Building an Accessibility Champions Program
Building an Accessibility Champions Program
An accessibility champions program distributes accessibility expertise and advocacy across the organization. Rather than concentrating all accessibility responsibility in a single specialist or small team, champions embed accessibility knowledge into every product team, design group, and content function. This model scales accessibility practice far beyond what a centralized team can achieve alone.
What Champions Do
Accessibility champions are not full-time accessibility specialists. They are designers, developers, QA engineers, product managers, or content creators who dedicate a portion of their time to accessibility within their team. Typical responsibilities include:
- First responder. Answer accessibility questions from teammates before escalating to the central accessibility team.
- Reviewer. Participate in design reviews and code reviews with an accessibility lens.
- Advocate. Raise accessibility considerations during sprint planning, backlog refinement, and retrospectives (see accessibility in agile workflows).
- Tester. Conduct basic manual accessibility testing (keyboard navigation, quick screen reader checks) on new features.

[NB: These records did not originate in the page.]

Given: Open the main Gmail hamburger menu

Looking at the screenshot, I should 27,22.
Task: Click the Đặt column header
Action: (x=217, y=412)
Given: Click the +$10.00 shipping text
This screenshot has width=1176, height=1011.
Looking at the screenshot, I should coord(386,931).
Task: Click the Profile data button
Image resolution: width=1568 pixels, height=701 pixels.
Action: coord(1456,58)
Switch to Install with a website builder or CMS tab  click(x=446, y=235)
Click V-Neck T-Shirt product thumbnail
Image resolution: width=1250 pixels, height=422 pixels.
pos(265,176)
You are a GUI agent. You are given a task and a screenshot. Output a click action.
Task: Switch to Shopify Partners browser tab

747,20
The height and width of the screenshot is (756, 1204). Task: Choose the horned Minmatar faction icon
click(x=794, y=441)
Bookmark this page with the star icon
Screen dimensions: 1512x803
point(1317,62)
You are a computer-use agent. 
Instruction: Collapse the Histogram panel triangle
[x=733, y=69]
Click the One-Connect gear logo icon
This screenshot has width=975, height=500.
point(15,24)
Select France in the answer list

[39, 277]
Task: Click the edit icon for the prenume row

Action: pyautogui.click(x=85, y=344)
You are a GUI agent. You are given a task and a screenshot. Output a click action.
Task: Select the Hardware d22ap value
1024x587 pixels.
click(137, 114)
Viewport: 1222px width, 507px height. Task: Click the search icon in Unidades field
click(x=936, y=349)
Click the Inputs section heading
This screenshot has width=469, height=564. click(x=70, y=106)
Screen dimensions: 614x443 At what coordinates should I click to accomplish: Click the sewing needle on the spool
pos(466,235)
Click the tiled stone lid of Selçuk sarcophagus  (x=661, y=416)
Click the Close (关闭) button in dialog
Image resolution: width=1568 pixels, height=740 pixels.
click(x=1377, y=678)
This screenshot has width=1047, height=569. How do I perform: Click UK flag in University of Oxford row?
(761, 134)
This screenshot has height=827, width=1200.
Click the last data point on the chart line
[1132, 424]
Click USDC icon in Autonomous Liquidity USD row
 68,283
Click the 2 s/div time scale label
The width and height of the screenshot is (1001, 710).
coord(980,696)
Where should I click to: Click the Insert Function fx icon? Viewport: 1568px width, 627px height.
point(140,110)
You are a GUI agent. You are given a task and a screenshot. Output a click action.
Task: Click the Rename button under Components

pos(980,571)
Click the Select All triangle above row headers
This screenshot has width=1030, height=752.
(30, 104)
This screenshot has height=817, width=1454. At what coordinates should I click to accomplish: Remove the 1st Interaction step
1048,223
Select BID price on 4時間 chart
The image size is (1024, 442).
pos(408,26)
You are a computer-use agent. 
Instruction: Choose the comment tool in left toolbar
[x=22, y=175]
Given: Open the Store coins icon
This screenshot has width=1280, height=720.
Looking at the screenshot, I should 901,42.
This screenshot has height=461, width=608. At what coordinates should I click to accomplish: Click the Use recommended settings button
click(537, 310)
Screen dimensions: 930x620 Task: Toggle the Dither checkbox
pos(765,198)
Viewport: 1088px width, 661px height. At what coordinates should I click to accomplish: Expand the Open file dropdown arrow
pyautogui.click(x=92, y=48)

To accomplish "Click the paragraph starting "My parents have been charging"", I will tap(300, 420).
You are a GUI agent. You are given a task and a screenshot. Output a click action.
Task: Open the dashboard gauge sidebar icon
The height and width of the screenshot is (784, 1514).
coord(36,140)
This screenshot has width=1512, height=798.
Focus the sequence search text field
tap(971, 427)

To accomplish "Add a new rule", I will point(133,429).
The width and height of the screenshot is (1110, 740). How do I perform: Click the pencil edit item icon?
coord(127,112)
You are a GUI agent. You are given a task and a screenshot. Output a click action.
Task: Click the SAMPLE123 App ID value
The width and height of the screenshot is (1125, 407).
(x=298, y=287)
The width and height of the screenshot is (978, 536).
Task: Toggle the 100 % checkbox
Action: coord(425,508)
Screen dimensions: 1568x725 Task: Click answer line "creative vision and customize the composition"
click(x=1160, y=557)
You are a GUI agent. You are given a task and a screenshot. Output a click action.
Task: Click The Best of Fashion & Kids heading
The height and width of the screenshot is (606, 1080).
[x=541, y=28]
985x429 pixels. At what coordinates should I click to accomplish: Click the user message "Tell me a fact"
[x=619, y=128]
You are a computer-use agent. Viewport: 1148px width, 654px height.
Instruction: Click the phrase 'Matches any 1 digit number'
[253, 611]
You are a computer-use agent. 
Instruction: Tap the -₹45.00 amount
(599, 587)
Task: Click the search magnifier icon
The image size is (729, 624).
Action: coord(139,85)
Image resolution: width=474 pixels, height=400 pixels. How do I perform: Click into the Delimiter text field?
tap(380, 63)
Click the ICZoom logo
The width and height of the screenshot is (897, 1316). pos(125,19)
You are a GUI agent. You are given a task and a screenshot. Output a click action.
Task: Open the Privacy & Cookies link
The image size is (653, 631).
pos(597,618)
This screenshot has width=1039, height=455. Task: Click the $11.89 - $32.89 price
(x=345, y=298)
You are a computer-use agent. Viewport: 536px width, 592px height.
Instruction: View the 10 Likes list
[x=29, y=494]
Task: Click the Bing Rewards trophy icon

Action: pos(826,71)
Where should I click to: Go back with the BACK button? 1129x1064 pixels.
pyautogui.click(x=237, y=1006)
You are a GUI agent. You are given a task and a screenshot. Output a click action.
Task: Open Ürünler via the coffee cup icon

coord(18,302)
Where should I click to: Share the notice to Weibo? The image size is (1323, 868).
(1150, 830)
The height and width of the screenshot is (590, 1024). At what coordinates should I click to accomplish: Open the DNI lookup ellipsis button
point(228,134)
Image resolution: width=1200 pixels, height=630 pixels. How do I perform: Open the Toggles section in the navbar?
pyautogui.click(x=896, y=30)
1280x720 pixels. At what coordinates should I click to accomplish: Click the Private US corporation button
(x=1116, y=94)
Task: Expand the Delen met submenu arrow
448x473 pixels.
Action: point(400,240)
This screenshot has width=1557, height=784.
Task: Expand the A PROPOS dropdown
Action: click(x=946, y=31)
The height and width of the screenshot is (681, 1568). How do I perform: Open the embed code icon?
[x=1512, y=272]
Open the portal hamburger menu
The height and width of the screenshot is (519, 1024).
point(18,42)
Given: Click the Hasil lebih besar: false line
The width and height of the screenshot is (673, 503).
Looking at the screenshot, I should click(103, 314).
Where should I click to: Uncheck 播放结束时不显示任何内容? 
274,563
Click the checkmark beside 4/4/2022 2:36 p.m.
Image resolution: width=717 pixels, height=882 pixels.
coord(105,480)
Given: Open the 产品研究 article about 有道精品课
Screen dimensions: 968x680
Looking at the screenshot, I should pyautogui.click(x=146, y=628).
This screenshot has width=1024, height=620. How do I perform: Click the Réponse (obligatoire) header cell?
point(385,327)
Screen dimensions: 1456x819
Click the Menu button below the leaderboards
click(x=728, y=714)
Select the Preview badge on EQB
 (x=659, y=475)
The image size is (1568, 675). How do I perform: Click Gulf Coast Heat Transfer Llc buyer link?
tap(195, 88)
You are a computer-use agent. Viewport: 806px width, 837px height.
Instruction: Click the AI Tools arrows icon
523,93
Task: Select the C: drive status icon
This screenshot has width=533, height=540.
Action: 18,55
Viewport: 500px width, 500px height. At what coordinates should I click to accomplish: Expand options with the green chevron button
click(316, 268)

- Connector. Relay standards, tools, and best practices from the central accessibility team to their product team.
- Feedback channel. Report accessibility gaps, tool needs, and process improvements back to the central team.
Organizational Model
The champions program works best as the “spoke” in a hub-and-spoke model:
- Hub: A central accessibility team or program manager who sets standards, provides training, maintains the governance framework, and coordinates the program.
- Spokes: Champions embedded in product teams who apply standards, conduct reviews, and advocate locally.
This model is the most common pattern in organizations that have achieved sustained accessibility maturity. See hiring accessibility specialists for how the hub team is structured.
Launching the Program
Recruit volunteers
Champions should be volunteers, not conscripts. People who are genuinely interested in accessibility are more effective advocates than people who are assigned the role. Recruit through internal communications, accessibility awareness events, and manager recommendations.
Aim for at least one champion per product team. In larger organizations, aim for one per team of 8-12 people.
Provide training
Champions need deeper training than the general population. A typical curriculum includes:
- WCAG 2.2 Level AA fundamentals
- Hands-on screen reader testing (NVDA, VoiceOver)
- Keyboard testing methodology
- Using automated tools (axe DevTools, Accessibility Insights)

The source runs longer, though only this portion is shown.